I'm a creative technologist. That spans from basic tech and design tasks to "mad scientist" experimentation at the edge of what the tools can currently do. Thirty years of it, across Atlanta, New York, İstanbul, and now Columbus, Ohio.
Most of those years were inside the kind of organizations that hire people like me to make things look modern: Apple, BBDO Worldwide, Accenture. I built digital products and services for some of the most recognizable brands in the world and rode through every major platform shift of the internet age.
My story
In the spring of 2016 I was riding the 559C bus from Beşiktaş to Kabataş most evenings after work, watching the city slide past as the sky over the European side of İstanbul turned from blue to pink-amber. The project I was on was technically interesting (they always were). I'd stopped being able to justify it. It wasn't a thunderclap. It accumulated. It sat in the background of my thinking while I went to meetings and reviewed wireframes and took the bus home, and one evening the weight of it became specific enough to name.
I didn't have a plan. I didn't know I was about to quit. I just knew that the distance between the work on my desk and the world outside the bus window had become too large to ignore.
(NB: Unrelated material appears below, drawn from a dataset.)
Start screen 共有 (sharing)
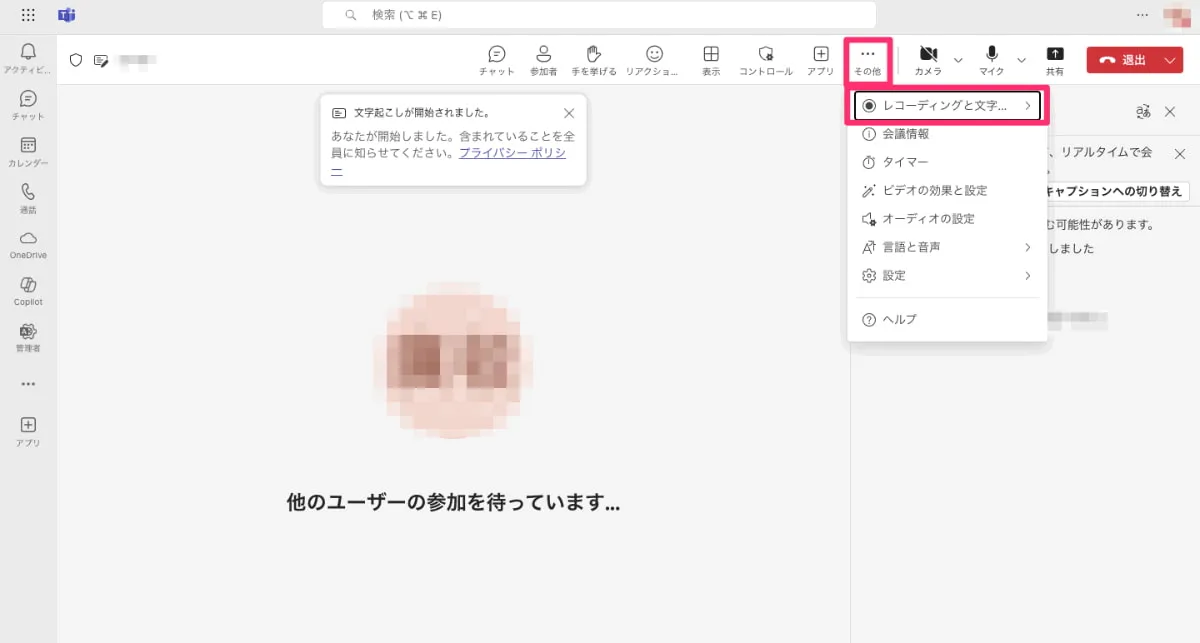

I resigned from my job a few weeks later, eventually came back to Ohio, and started a small studio. I named it Five59 Labs after the bus line because I wanted to remember where the question started. The mission was deliberately simple: humanize stories that drive positive change. Use the technical and creative skills I'd spent twenty years developing, but point them at work that proved a human being was behind it, and that the human being gave a damn.